Nos despedimos en la calle con una difusa promesa de volvernos a encontrar en alguna otra ocasión y echamos a andar por caminos opuestos cuando las primeras estrellas comenzaban a poblar la noche.
A pesar de haber invertido la tarde en escenarios ajenos a los habituales y de haber interrumpido momentáneamente mi desasosiego gracias al encuentro con Rebecca Cullen y su inesperado amigo de esencia medio española; a pesar de que él había conseguido arrancarme una risa auténtica tras tanto tiempo de sequía en mi ánimo, al llegar a mi apartamento me volvió a invadir aquella sensación incómoda y difícil de definir que llevaba arrastrando como un lastre desde después de la comida del departamento.
Dormí mal aquella noche, inquieta, probablemente dando vueltas en el subconsciente a una idea cuyo perfil exacto me costaba etiquetar. La visión del Andrés Fontana real, de su rostro, su cuerpo y su presencia contundente, había trastocado de alguna manera mis esquemas generándome una inquietud cuyo trasfondo no alcanzaba a comprender. Soñé en la madrugada con fotografías antiguas: un desvarío onírico angustioso en el que yo intentaba identificar un rostro entre cientos de imágenes y estas, rebeldes, se diluían en manchas acuosas borrando los contornos hasta desaparecer.

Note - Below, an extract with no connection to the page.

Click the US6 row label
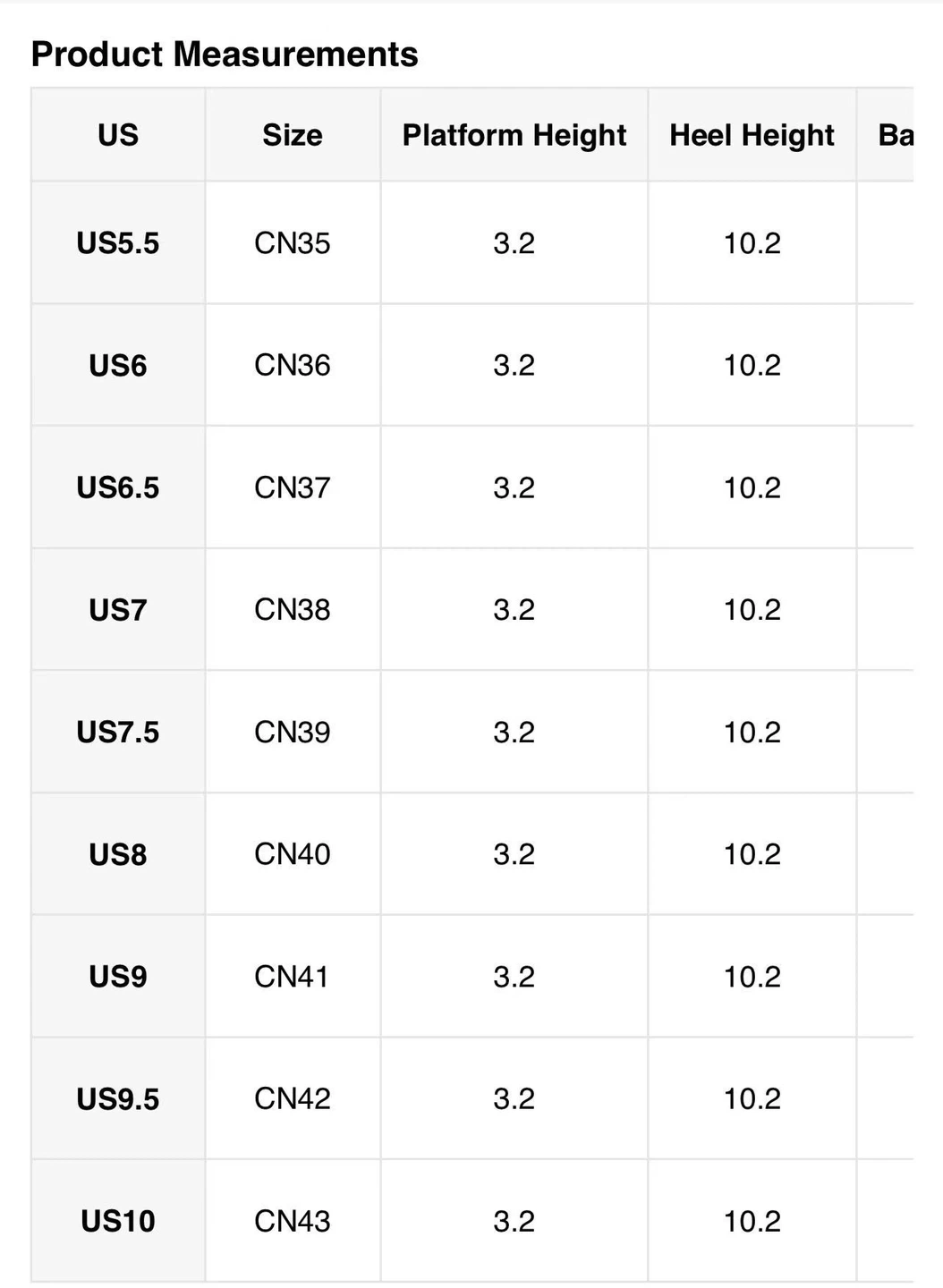This screenshot has height=1288, width=943. pyautogui.click(x=118, y=365)
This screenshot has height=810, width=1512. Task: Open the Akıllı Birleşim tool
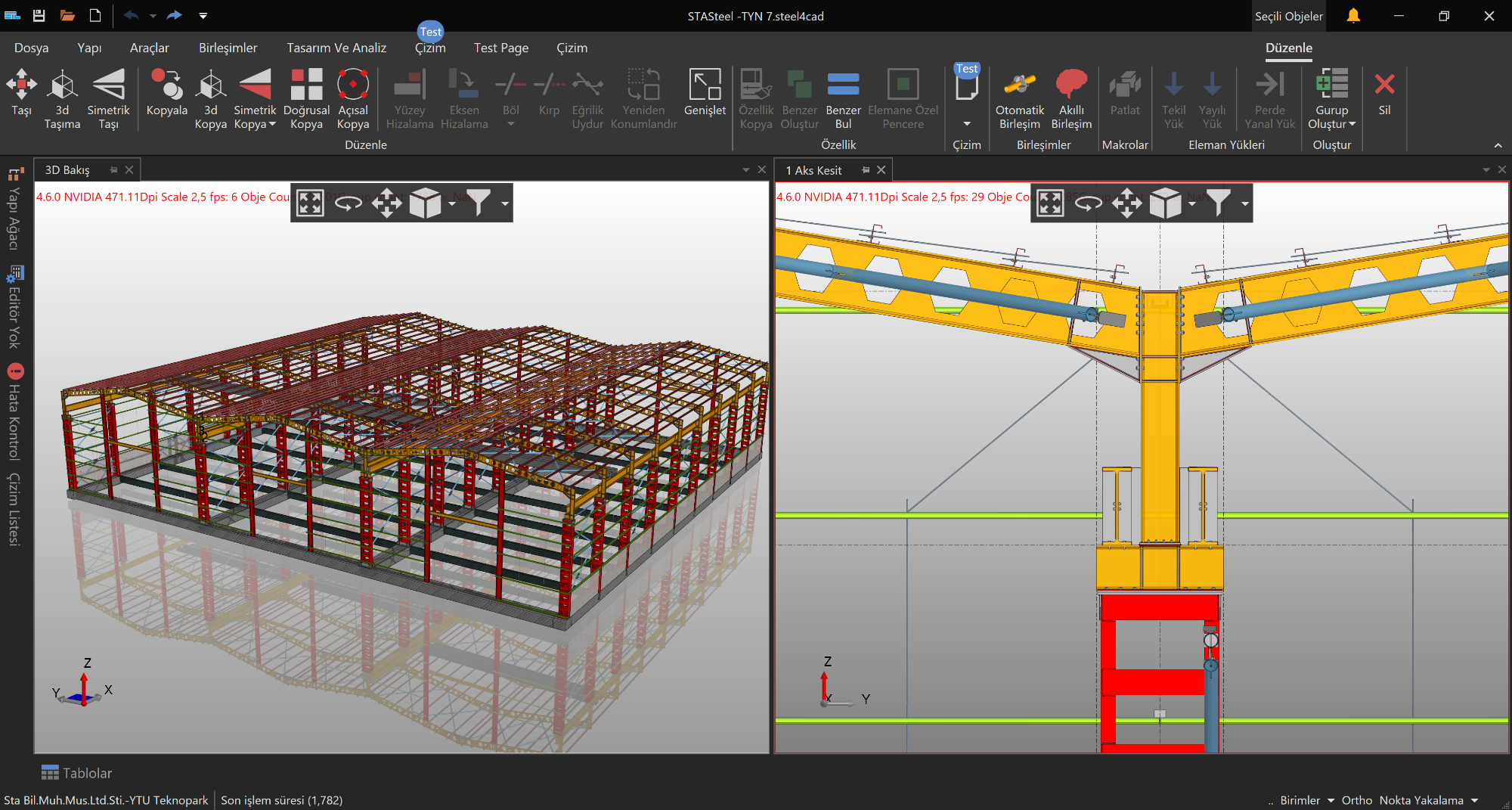coord(1071,85)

Me desperté con sed y calor, me dolía la cabeza. Tras la ventana empujaba con timidez el inicio del día, la abrí de par en par en busca de aire fresco. Apenas se oían coches y tan solo las siluetas de un par de corredores rompieron con su trote rítmico la quietud de la escena. Saqué un vaso mecánicamente, abrí el grifo, lo llené. A medida que el agua descendía por mi garganta, a la memoria me volvieron las imágenes del día anterior. Y entonces, justo entonces, lo entendí.
Por fin fui consciente de que había abordado mi tarea desde un enfoque equivocado, por fin supe cuál había sido mi error. Tras la disciplina que me autoimpuse, tras las largas horas encerrada en el sótano batallando frente una tonelada de viejos documentos, había faltado algo más. Algo que me habría evitado encarar los papeles de Andrés Fontana como si de cajas de tornillos se tratara. Algo que me habría prevenido para no convertir mi tarea en una invasión irrespetuosa de la intimidad de un ser humano.
Entre los materiales de mi trabajo y las viejas instantáneas de la sala de reuniones existía algo más que un hilo conductor apenas perceptible. La conexión entre el contenido del legado y las cuatro imágenes en las que se percibía salteada una figura de la que hasta entonces solo conocía el nombre era tajante y poderosa. Y no debía, no podía ser desatendida.
Y así supe que el trabajo con lo que el profesor Fontana dejó a su muerte tendría que cambiar de perspectiva. Ya no podía limitarme a la simple clasificación de documentos al peso, ahora sabía que aquello no era un mero arsenal de escritos sin alma susceptibles de ser manejados con la frialdad de los datos estadísticos o los pedidos de pares de zapatos en un almacén. Abrirme paso en su vida como quien cava una zanja no era la manera de proceder, mi tarea debería ser abordada desde otra posición. Desde una postura humana, cercana, esforzándome por percibir a la persona oculta entre las palabras.
Mi labor era la recuperación de la memoria de un hombre.
La memoria enterrada de un hombre olvidado.